Day 4: Printing Custom types
Welcome back, fellow Rustaceans 🦀!
Last time, we explored formatting options provided by the Rust std::fmt library. We saw how placeholders make it easy to print different types without needing C-style formatters like %d. Additionally, we learned how to use features like {:x} to customize the output format (e.g., hexadecimal). Finally, we got a glimpse of the Debug trait and how it allows us to automatically derive default formatting for custom data types.
Today, we'll delve deeper into Debug and Display, Rust's way of extending formatted prints to our custom data types.
So, you might be wondering why the ability to print custom data types is so important. Printing custom data types like structures is crucial for debugging, analysis, and user communication. During the development process, printing the contents of a structure offers invaluable insights into the program's internal state. This allows you to track variable values, verify that your code manipulates data correctly, and pinpoint the root of potential errors. Additionally, printing the contents of structures can be used to generate logs or reports that present complex information in a human-readable format, enhancing the overall understanding of the program's output.

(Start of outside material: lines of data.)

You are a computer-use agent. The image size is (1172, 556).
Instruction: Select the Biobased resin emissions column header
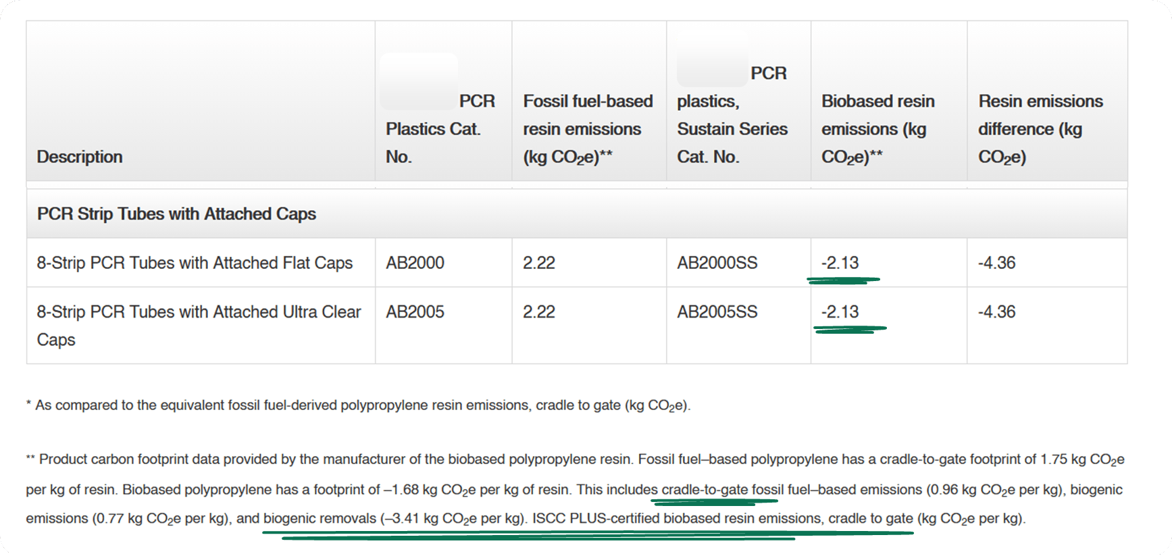pyautogui.click(x=877, y=129)
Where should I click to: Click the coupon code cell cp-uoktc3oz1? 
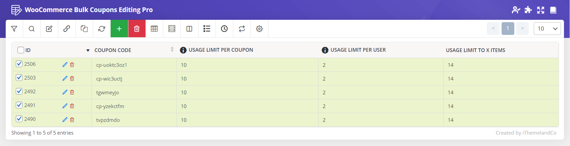[x=112, y=65]
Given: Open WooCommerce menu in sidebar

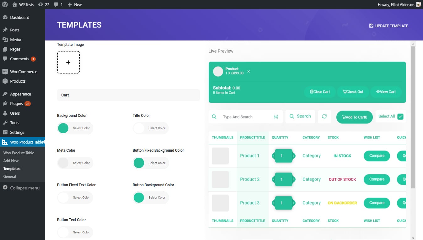Looking at the screenshot, I should [x=23, y=72].
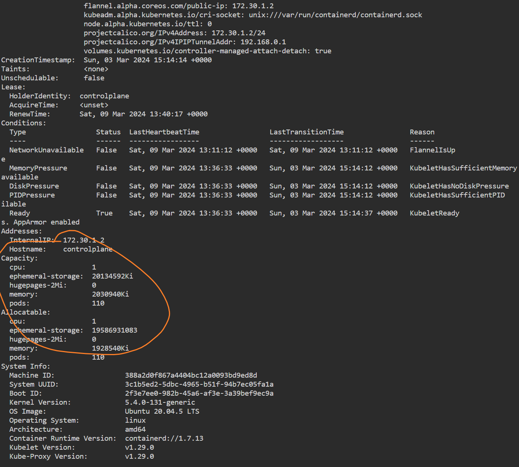Click the KubeletReady reason text
The width and height of the screenshot is (519, 467).
point(434,213)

Okay, let's take a look at how we would print a custom data type in C.
#include <stdio.h>
// Define the structure
struct Book {
char title[50];
char author[50];
int year;
};
int main() {
// Create a structure variable
struct Book myBook = {"The Hobbit", "J.R.R. Tolkien", 1937};
// Print the structure members
printf("Title: %s\n", myBook.title);
printf("Author: %s\n", myBook.author);
printf("Year: %d\n", myBook.year);
return 0;
}Here we start by defining the Book structure with members title, author, and year to represent the information about a book. In the main function, we create a Book variable named myBook and initialize it with sample data. We use printf, and the dot operator (.) to access and print the individual members of the myBook structure. The %s format specifier is used for strings (title and author), and %d is used for the integer (year).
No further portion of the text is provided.